*Text shown:*

= = =

Ansuja et al. developed hyaluronic acid-stabilized PBNPs (HAPB), enhancing the stability of nanoparticles and the uptake of inflammatory macrophages [62]. In mice models of peritonitis, the nanoparticles demonstrated strong peroxide-scavenging efficiency and decreased infiltration of inflammatory immune cells. HAPB nanoparticles decreased the number of M1 inflammatory macrophages but increased the amount of M2 anti-inflammatory markers. As a result, more research is required in the role of ROS in producing M1 macrophage markers and other variables that restrict the development of M2 macrophage markers. In conclusion, HAPB nanoparticles have high potential for therapeutic use in the treatment of inflammatory disorders caused by hydrogen peroxide.
Published data show that there are many prospects of PB for the treatment of inflammation. However, nano-enzyme drug research is not mature, now rarely used in clinical trials. In order to overcome this defect, eventually it asks for medical researchers to further accumulate data with the goal of applying PBzyme in clinical settings.

= = =

*Activity list:*
1 – For the passage on HAPB nanoparticles and inflammation, say whether each statement agrees with it. Answer yes or no, and quote the words that decide it. (a) In mice models of peritonitis, the nanoparticles lowered the infiltration of inflammatory immune cells. (b) HAPB nanoparticles lowered the amount of M2 anti-inflammatory markers. (c) Nano-enzyme drugs are now widely used in clinical trials.
2 – Copy the part of the passage on HAPB nanoparticles and inflammation between "Ansuja et al." and "by hydrogen peroxide.", inclusive.
3 – Pick up the passage on HAPB nanoparticles and inflammation right after its last sentence and keep writing.

= = =

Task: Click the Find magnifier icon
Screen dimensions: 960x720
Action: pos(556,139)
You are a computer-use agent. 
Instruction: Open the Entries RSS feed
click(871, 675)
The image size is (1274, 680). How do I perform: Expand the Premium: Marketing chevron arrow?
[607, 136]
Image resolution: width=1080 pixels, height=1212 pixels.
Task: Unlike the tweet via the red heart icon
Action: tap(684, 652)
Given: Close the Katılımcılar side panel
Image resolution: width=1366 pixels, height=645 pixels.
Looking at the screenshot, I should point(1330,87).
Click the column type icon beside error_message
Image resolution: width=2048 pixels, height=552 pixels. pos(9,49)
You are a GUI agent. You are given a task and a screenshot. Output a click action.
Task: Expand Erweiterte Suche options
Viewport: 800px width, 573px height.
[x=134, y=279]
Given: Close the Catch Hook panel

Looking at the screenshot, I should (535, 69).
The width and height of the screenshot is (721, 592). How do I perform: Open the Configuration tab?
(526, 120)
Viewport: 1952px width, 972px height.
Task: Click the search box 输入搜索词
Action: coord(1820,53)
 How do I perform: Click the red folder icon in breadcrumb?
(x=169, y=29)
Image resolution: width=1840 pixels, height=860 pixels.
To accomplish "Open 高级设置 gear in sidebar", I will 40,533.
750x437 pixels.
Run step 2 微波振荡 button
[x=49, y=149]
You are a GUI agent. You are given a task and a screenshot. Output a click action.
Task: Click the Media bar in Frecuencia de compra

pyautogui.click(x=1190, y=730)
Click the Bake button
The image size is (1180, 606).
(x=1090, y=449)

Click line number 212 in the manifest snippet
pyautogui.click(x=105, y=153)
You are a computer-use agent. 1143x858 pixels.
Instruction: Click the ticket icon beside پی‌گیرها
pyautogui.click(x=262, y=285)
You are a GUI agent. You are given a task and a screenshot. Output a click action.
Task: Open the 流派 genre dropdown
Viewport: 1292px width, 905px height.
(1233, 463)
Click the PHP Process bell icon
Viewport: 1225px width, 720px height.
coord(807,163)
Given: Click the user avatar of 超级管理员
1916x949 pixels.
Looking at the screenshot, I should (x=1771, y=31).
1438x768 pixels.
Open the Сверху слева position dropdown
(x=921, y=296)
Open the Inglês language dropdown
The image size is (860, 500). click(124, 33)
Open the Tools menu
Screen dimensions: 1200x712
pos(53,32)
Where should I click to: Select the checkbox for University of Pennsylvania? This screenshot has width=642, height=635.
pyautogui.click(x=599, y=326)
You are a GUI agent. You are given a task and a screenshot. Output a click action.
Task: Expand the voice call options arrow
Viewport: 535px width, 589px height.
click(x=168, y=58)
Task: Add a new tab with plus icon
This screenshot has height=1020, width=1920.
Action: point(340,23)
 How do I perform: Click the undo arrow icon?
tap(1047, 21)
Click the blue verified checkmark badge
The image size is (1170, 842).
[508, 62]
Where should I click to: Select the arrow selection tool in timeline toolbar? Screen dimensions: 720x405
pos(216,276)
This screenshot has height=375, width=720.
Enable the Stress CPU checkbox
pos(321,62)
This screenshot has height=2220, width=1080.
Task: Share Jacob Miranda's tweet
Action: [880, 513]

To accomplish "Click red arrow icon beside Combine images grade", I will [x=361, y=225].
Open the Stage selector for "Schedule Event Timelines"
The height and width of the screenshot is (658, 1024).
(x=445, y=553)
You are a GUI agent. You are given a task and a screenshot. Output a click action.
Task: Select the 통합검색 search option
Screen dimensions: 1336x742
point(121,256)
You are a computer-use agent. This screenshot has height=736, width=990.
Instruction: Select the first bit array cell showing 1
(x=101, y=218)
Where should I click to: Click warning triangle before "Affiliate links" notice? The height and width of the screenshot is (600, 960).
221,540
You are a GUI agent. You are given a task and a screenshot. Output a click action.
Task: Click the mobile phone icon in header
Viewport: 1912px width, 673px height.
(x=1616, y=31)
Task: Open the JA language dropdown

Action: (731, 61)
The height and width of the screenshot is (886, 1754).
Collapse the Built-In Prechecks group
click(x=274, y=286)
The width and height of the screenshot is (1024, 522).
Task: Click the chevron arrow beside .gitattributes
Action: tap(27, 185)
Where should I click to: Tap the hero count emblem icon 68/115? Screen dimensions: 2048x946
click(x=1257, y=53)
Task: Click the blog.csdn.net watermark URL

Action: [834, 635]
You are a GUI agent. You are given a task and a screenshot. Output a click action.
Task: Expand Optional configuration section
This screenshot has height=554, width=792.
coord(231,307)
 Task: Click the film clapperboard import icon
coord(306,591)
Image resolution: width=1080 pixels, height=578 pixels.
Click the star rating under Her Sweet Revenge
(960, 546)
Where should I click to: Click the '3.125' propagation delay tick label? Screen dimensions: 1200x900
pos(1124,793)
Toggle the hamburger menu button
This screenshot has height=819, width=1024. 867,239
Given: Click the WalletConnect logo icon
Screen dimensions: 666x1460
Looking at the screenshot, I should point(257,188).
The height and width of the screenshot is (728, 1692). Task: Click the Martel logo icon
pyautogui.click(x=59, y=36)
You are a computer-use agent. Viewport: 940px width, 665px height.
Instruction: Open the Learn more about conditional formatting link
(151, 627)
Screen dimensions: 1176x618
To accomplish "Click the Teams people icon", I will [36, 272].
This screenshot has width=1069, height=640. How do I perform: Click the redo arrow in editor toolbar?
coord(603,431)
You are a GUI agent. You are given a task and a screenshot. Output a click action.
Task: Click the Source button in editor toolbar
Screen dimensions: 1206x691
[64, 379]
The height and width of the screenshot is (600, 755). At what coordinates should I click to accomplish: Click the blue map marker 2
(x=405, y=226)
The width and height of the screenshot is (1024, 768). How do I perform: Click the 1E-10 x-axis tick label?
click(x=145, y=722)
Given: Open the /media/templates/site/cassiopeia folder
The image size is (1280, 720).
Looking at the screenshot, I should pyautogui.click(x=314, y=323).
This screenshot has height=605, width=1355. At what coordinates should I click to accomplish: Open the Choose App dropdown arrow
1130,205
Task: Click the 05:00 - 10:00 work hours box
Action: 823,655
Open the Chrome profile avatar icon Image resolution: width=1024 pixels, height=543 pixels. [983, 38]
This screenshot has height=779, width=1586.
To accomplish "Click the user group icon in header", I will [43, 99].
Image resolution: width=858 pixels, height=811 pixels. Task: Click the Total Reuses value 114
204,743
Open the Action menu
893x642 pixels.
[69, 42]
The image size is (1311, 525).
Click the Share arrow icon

= = =

*Per-task outputs:*
1 –
(a) Yes: "decreased infiltration of inflammatory immune cells."
(b) No: "increased the amount of M2 anti-inflammatory markers."
(c) No: "now rarely used in clinical trials."

2 –
Ansuja et al. developed hyaluronic acid-stabilized PBNPs (HAPB), enhancing the stability of nanoparticles and the uptake of inflammatory macrophages [62]. In mice models of peritonitis, the nanoparticles demonstrated strong peroxide-scavenging efficiency and decreased infiltration of inflammatory immune cells. HAPB nanoparticles decreased the number of M1 inflammatory macrophages but increased the amount of M2 anti-inflammatory markers. As a result, more research is required in the role of ROS in producing M1 macrophage markers and other variables that restrict the development of M2 macrophage markers. In conclusion, HAPB nanoparticles have high potential for therapeutic use in the treatment of inflammatory disorders caused by hydrogen peroxide.

3 –
3.2. Anti-bacteria and Promote Wound Healing

Bacterial infections have long been a vexing medical problem and a huge economic burden. It is of great significance to construct a multi-functional bacterial care point detection (POCT) and elimination platform efficiently. Typically, hydrogels or polymer-based materials are used to deliver drugs or various growth factors to promote wound healing and skin tissue regeneration [63]. In recent years, a variety of inorganic nanomaterials and nanotechnology-driven treatment methods have attracted wide attention in skin wound healing, and the repair effect of PBzyme on skin tissue has gradually entered the field of vision of researchers.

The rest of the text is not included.